Possible implementations:

After the harvesting, in our data portal, should this instance of dcat:DatasetSeries

  1. use dcat:seriesMembers to refer directly to the abovementioned three instances of dcat:Dataset, as in https://jimjyang.github.io/playground/dataset-series/beesEU2022.ttl?

    1. Since the abovementioned dereferenced representations of the three instances of dcat:Dataset do not use the main property dcat:inSeries, this implementation uses only the inverse property dcat:seriesMember.

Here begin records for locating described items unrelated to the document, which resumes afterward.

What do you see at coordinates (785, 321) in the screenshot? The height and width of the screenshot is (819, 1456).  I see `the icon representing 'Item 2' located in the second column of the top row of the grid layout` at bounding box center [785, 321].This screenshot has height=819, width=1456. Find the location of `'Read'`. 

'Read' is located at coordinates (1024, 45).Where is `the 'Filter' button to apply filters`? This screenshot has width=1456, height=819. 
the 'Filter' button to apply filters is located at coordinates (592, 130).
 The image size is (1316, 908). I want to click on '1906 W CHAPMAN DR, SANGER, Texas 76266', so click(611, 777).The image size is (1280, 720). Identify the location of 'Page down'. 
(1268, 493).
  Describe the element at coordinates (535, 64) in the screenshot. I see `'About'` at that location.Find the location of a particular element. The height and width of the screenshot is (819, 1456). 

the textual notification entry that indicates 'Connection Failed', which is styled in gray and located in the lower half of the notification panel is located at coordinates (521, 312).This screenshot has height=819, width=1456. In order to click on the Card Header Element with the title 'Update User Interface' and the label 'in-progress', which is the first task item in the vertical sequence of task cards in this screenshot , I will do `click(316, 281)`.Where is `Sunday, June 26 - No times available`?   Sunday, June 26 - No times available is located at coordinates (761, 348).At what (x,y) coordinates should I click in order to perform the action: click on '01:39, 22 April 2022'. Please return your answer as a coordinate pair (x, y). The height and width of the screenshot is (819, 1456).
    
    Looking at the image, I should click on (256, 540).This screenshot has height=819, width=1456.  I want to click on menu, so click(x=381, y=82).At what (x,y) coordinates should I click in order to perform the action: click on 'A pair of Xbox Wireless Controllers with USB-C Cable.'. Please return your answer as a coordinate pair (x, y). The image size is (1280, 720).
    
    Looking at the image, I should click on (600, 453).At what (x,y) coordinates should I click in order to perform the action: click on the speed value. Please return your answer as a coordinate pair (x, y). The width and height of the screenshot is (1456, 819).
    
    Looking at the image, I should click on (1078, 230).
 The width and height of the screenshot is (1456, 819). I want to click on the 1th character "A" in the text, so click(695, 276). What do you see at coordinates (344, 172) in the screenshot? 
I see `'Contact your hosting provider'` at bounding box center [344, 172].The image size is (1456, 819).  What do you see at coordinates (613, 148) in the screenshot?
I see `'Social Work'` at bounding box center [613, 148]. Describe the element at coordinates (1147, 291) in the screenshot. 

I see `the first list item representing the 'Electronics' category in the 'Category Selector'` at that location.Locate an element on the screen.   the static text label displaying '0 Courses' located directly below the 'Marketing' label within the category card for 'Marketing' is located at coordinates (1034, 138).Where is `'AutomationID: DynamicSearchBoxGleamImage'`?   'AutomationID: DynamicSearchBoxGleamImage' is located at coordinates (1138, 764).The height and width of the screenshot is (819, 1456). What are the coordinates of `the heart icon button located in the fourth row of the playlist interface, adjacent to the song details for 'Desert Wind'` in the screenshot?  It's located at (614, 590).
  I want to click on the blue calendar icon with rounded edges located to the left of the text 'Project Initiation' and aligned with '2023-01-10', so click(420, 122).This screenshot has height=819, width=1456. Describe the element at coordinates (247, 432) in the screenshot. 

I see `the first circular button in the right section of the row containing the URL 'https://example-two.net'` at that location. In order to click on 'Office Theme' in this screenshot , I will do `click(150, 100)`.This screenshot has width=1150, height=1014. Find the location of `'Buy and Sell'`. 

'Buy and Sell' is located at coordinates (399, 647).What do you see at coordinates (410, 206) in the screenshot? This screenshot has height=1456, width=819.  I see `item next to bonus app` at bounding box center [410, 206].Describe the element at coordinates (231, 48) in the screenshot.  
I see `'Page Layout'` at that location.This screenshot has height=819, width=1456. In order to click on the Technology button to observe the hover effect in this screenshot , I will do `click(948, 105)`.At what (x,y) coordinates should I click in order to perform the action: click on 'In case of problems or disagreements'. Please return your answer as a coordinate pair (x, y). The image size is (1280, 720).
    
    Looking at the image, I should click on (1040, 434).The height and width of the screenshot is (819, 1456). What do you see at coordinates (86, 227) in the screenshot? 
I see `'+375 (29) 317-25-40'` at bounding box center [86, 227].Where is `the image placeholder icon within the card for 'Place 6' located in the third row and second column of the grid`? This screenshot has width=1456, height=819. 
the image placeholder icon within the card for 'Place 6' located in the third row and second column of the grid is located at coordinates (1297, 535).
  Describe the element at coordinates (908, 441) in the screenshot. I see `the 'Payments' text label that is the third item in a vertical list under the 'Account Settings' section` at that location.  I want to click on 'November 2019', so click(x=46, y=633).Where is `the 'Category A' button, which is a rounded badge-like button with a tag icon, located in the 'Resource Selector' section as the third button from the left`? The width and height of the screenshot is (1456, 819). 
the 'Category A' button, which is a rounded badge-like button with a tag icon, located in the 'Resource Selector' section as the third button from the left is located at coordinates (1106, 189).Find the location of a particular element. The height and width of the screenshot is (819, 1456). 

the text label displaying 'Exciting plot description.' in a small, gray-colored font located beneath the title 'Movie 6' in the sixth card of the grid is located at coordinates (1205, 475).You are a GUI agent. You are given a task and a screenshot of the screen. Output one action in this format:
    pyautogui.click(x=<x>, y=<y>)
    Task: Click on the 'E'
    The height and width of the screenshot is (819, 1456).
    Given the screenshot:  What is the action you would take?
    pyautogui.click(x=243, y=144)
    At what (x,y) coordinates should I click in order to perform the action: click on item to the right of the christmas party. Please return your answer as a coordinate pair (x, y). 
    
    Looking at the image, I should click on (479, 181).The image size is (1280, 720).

Is this implementation compliant with the current version (Working Draft per 07 March 2023) of W3C/DCAT3 ⧉? The answer is no, it isn’t.

  2. or, not use dcat:seriesMembers, as in https://jimjyang.github.io/playground/dataset-series/beesEU2022withoutMembers.ttl?

    1. Neither this instance of dcat:DatasetSeries nor the abovementioned dereferenced representations of the three instances of dcat:Dataset say anything at all about the memberships of this dataset series, how can our (re)users and non-reasoning applications know which datasets are in this dataset series? The answer is no, they can’t.

  3. or, use dcat:seriesMembers referring to new instances of dcat:Dataset that refer to the original instances of dcat:Dataset using owl:sameAs, and these new instances of dcat:Dataset also refer back to the dataset series using dcat:inSeries, as in https://jimjyang.github.io/playground/dataset-series/beesEU2022withNewMemberURIs.ttl.

    1. This implementation is compliant with the current version of W3C/DCAT3. It also makes it possible for our (re)users and non-reasoning applications to know the members of this dataset series.

    2. However, as illustrated, this implementation generates though unnecessary overhead by creating new instances of dcat:Dataset.

Questions:

  1. In general, is it reasonable to assume or even request that the metadata/description of a dataset has to be updated with the information about where the dataset is reused, every and each time it is reused?

  2. Wouldn’t it (therefore) be better if W3C/DCAT3 had chosen dcat:seriesMember as the main property and dcat:inSeries the inverse, such that alternative A above which is the most straightforward implementation, could become compliant with W3C/DCAT3?